* [About this task]: Consider the listing below. Extract exactly the lines from the line containing "is (680, 1440)." to the line containing "The height and width of the screenshot is (868, 1394).", both included.

[Source records Boundary: Start]

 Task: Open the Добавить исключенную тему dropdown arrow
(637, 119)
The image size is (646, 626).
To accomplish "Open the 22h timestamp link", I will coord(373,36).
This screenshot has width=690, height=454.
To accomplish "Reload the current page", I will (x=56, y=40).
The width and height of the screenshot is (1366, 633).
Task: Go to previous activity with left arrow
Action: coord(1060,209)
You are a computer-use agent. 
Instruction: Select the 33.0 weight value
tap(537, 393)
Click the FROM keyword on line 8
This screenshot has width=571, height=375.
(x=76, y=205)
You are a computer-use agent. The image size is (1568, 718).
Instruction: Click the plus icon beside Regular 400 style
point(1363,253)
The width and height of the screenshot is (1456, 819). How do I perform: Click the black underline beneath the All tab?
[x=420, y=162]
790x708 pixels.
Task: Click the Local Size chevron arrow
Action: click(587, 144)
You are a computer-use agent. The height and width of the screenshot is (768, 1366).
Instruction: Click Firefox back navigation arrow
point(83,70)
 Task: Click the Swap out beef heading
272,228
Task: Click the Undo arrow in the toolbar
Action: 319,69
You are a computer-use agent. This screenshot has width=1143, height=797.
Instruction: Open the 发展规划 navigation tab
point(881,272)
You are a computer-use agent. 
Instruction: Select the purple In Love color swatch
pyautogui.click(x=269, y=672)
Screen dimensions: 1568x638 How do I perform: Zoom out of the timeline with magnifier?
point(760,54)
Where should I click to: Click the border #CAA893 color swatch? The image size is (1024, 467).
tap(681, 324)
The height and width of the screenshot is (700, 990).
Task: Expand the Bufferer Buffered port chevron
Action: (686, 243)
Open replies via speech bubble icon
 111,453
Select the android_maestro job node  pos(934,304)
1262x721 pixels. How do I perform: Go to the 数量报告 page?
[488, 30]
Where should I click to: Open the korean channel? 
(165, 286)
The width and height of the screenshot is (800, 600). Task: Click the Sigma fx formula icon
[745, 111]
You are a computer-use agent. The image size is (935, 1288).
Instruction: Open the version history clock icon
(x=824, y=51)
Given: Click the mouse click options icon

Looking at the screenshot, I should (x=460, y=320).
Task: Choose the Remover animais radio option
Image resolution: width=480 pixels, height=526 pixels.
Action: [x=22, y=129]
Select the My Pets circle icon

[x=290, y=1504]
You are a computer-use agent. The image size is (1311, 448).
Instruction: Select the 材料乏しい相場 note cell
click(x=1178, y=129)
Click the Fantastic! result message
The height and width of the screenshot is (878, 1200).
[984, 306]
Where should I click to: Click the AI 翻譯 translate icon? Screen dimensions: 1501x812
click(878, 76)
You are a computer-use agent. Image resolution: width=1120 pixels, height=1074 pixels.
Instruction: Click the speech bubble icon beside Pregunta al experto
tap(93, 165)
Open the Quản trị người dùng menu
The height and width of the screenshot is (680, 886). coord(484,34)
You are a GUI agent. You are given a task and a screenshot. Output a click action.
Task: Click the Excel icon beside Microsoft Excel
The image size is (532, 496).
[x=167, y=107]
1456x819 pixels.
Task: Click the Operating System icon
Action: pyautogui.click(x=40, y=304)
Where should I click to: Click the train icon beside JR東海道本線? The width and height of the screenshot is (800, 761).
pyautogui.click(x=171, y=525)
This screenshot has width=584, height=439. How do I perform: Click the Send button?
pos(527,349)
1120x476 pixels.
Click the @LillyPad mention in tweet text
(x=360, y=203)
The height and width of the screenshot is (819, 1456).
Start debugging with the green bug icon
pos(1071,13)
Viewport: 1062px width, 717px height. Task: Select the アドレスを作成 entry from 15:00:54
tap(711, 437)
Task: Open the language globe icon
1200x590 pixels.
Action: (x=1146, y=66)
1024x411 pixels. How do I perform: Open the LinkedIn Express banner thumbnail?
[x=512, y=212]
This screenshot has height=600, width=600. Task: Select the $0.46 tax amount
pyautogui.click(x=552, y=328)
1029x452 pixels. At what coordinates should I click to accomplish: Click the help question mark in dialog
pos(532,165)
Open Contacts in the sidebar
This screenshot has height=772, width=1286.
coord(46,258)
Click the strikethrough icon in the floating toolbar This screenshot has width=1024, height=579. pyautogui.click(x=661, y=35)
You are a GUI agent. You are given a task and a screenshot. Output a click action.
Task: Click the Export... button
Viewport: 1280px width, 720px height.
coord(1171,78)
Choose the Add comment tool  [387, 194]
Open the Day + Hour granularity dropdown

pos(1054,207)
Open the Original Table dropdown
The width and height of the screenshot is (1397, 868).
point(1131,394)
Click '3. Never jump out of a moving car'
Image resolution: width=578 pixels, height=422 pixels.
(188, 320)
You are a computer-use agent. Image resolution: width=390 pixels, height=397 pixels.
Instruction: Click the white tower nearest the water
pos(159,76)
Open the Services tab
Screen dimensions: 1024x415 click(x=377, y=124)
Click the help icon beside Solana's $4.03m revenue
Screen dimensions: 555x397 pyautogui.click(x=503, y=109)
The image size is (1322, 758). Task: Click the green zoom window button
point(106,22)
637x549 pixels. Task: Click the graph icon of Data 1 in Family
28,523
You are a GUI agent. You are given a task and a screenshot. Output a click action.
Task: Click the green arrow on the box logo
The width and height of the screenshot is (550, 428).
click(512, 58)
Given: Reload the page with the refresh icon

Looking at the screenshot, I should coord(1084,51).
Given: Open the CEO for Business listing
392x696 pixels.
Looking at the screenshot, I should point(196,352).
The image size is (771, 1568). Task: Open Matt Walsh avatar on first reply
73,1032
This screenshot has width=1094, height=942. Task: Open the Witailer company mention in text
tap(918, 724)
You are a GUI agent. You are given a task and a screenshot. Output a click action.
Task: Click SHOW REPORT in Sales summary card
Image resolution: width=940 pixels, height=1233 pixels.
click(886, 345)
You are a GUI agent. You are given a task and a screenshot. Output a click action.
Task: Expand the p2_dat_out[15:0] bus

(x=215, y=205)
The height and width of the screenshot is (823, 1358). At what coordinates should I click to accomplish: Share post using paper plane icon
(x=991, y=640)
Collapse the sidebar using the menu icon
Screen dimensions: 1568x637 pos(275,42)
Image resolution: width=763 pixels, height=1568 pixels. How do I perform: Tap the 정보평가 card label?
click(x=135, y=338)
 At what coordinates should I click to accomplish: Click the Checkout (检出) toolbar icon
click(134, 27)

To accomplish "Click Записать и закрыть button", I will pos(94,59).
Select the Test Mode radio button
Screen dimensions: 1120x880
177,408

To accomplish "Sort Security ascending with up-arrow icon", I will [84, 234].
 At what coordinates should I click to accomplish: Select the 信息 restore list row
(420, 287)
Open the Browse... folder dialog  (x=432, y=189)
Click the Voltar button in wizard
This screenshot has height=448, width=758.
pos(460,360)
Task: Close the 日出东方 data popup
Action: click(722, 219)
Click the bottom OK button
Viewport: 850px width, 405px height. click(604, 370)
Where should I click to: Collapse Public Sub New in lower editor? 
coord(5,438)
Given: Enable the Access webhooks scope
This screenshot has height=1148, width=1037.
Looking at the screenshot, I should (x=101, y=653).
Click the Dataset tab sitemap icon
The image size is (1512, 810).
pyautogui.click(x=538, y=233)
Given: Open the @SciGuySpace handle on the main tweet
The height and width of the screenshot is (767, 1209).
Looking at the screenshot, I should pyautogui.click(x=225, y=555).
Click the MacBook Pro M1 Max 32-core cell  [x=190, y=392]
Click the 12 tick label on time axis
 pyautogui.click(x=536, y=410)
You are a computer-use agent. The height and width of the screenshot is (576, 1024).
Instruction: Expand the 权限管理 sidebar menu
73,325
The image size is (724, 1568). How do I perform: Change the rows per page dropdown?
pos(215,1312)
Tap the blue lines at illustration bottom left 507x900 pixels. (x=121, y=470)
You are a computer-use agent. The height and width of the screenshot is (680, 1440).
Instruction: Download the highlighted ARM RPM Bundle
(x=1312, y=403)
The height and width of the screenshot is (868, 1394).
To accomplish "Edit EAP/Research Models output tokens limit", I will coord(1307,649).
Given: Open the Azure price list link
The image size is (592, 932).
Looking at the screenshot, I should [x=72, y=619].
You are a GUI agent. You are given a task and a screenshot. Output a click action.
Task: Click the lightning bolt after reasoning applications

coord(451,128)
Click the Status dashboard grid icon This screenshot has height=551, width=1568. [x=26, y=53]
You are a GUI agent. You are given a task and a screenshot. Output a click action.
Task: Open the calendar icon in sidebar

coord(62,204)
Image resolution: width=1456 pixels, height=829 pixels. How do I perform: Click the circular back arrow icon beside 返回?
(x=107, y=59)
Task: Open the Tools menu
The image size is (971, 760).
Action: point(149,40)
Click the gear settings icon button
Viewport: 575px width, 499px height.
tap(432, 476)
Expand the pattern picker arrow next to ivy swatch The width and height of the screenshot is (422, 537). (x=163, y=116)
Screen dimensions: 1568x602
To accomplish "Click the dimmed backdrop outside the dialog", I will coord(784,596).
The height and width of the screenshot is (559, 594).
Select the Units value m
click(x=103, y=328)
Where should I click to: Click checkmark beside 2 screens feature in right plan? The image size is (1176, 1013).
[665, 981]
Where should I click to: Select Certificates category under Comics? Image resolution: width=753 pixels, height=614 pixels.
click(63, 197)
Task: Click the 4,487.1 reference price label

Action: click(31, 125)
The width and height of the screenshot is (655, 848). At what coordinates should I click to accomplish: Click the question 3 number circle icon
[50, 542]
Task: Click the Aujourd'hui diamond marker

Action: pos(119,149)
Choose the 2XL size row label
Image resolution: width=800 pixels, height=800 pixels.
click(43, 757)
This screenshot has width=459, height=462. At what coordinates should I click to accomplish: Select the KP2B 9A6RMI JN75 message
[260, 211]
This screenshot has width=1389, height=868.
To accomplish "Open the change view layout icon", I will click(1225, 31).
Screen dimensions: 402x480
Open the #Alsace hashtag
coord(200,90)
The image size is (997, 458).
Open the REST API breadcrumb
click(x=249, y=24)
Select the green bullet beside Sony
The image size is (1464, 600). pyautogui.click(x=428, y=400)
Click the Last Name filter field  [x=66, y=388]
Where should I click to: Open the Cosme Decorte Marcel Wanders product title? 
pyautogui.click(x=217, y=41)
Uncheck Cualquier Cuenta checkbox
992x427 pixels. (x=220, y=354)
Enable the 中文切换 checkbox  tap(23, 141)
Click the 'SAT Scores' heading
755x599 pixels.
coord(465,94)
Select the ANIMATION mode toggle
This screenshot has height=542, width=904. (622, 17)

[Source records Boundary: End]

* [Solved problem]:
You are a computer-use agent. The height and width of the screenshot is (680, 1440).
Instruction: Download the highlighted ARM RPM Bundle
(x=1312, y=403)
The height and width of the screenshot is (868, 1394).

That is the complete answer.